3) AI should shrink research mechanics and expand insight mining
Sachin Rekhi argues AI improves research only if PMs reallocate time. His before/after split moves from 40% conducting, 50% producing, and 10% mining insights to 10%, 10%, and 80%. The new work is interactive: ask for more verbatims, challenge a theme, jump to a timestamp, or pull clips tied to a sub-theme. Cagan makes the same broader point: AI is most useful when it strengthens thinking, not when it replaces it .
- Why it matters: AI does not remove PM judgment; it reallocates judgment toward interpretation, skepticism, and decision-making .

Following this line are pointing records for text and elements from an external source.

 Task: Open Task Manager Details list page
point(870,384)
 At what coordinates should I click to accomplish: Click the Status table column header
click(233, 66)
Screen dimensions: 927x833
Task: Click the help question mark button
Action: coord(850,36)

- How to apply: Automate transcription, coding, and first-pass synthesis, then spend the saved time interrogating patterns and watching the raw customer moments that matter most .
4) High-signal discovery still depends on timing, framing, and human follow-up
Analysis of 4.2 million responses across nearly 6,000 in-app surveys found that exit surveys had the highest response rate at 15.5%, event-triggered surveys beat URL-based targeting 11.7% to 8.8%, and surveys that open with a single-choice question get 15.6% response versus 4.3% when they open-ended. Contextual open-ended questions nearly doubled response from 3.2% to 6% .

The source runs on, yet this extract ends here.